** INPUT FOR THIS TASK follows **
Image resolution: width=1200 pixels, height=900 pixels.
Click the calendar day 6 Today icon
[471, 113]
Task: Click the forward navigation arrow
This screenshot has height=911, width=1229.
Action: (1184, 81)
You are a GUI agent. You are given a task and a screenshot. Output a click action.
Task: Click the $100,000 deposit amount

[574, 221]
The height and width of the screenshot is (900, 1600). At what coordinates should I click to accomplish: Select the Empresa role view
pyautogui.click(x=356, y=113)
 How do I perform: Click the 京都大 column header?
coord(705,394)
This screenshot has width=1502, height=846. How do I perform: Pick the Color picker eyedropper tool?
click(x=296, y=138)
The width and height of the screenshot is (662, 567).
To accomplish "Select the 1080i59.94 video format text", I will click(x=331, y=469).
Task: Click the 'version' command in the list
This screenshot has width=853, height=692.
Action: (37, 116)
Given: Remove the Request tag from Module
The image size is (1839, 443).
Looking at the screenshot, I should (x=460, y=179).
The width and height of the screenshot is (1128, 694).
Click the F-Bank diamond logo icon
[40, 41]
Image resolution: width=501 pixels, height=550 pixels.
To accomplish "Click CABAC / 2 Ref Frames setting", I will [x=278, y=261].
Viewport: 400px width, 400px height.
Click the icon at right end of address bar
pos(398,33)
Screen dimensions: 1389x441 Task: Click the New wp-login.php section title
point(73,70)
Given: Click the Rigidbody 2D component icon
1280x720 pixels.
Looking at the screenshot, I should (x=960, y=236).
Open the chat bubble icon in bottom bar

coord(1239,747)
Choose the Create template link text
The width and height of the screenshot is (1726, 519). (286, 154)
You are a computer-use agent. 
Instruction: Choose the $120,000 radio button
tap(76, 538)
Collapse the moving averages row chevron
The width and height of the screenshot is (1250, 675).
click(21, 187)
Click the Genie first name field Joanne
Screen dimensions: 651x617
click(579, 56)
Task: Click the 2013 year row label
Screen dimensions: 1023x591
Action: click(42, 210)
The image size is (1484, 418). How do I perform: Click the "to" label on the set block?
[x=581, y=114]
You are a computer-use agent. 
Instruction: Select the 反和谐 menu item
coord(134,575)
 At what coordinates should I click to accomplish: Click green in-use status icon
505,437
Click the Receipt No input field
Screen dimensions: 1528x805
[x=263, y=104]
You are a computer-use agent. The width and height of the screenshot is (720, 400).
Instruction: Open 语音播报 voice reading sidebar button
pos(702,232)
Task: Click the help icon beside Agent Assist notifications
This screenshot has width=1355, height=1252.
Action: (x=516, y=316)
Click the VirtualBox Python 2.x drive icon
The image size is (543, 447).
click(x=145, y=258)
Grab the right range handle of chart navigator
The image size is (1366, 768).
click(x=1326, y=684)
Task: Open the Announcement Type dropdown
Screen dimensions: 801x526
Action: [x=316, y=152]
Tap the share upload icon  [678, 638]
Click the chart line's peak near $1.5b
** End of INPUT FOR THIS TASK **
## TASK ITEM
Write out exactly the lines from the beginning of the material above through the line with "You are a GUI", including both and omitting all others.

## ANSWER BOX
Image resolution: width=1200 pixels, height=900 pixels.
Click the calendar day 6 Today icon
[471, 113]
Task: Click the forward navigation arrow
This screenshot has height=911, width=1229.
Action: (1184, 81)
You are a GUI agent. You are given a task and a screenshot. Output a click action.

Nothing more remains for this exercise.